Sperrung von Nazi-Propaganda
Das deutsche Bundesland Nordrhein-Westfalen hat Internet-Anbieter zur Sperrung von Nazi-Propaganda aufgefordert.
Die Zugangsanbieter in NRW sollen einer Übereinkunft gegen rechtsextremistische Internet-Inhalte bei einer Anhörung im November zustimmen, teilte die Landesregierung am Montag in Düsseldorf mit.
Anbieter rechtlich nicht zu belangen
Die Behörde hat landesweite Zuständigkeit für die Überwachung des
Internets.
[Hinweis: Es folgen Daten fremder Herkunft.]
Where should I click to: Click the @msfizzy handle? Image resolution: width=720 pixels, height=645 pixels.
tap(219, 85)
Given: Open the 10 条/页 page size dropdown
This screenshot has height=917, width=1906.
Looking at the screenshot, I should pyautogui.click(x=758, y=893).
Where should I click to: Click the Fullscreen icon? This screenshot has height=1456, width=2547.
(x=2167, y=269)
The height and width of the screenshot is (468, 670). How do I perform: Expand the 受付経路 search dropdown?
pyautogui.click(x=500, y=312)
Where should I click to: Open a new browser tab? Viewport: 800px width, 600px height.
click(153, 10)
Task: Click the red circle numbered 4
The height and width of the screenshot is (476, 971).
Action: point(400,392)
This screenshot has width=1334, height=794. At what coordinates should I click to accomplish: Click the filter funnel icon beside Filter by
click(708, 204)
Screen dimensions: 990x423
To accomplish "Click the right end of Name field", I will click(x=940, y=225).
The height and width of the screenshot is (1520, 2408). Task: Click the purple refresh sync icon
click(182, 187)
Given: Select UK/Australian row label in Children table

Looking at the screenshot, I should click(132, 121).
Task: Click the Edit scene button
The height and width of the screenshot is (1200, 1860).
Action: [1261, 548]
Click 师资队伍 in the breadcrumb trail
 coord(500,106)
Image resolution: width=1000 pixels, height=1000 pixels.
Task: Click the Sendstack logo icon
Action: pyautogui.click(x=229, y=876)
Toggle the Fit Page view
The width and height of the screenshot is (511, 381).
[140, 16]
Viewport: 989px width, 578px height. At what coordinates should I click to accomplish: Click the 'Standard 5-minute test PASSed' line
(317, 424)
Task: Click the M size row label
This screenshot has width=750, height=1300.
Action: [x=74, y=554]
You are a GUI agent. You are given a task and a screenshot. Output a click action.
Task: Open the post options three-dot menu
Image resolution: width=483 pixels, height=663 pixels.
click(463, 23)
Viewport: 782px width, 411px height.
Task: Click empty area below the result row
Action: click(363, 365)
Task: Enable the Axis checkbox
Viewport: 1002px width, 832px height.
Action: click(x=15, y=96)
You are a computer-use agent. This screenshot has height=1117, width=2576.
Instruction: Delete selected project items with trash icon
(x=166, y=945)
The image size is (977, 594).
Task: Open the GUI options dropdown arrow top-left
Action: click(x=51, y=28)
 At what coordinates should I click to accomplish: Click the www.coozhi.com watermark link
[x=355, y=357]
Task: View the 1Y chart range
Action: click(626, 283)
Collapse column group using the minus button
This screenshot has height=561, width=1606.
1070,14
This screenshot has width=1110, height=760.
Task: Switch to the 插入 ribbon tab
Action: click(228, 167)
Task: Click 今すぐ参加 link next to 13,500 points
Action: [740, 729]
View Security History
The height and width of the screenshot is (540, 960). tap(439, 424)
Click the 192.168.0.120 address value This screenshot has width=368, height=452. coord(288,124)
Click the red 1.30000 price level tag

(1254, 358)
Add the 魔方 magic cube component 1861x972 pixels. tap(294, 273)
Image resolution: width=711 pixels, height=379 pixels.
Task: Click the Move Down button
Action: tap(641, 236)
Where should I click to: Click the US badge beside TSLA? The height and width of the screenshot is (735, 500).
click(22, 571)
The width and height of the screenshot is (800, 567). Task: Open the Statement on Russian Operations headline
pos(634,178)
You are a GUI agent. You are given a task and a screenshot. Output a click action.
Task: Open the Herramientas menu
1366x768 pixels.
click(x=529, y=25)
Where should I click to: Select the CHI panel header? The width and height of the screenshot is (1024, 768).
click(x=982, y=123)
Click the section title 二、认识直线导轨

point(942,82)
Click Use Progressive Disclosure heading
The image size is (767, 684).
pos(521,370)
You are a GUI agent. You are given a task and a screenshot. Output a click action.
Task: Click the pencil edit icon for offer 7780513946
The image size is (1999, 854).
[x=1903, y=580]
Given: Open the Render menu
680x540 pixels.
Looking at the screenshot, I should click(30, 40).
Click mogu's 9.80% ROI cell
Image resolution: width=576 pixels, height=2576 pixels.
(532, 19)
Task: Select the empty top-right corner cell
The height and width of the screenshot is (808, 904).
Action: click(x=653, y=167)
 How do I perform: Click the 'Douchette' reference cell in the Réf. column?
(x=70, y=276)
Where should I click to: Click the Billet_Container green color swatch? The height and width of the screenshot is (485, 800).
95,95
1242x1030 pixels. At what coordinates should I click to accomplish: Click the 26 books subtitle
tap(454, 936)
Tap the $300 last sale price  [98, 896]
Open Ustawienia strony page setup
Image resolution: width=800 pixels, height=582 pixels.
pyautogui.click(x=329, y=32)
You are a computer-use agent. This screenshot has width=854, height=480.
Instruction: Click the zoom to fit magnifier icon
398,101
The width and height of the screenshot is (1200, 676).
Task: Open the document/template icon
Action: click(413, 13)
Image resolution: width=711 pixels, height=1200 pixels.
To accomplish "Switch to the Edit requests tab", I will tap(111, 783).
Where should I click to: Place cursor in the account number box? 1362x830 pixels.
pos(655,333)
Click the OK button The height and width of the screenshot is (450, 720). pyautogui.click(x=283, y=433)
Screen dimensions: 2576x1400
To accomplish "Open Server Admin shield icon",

Die für die Verbreitung von Nazi-Propaganda
verantwortlichen Anbieter seien rechtlich bisher meist nicht zu
belangen, beklagte Regierungspräsident Jürgen Büssow [SPD].
Faschisten im Internet90 Prozent ausländisches Angebot
90 Prozent dieses Angebots werde durch ausländische, insbesondere US-amerikanische Einspeiser verbreitet. Dort würden Nazi-Parolen vom Recht auf Meinungsfreiheit gedeckt.
"Bei dieser Sachlage bleibt mir nichts anderes übrig, als von der gesetzlichen Ermächtigung des Mediendienste-Staatsvertrags Gebrauch zu machen und die nordrhein-westfälischen Zugangsanbieter zur Sperrung dieser strafbaren Inhalte aufzufordern", erläuterte Büssow.
Straftat statt freier Meinungsäußerung
Anders als in den USA erfüllt Nazi-Propaganda in diesem
bundesweit gültigen Staatsvertrag eine Reihe von Straftatbeständen.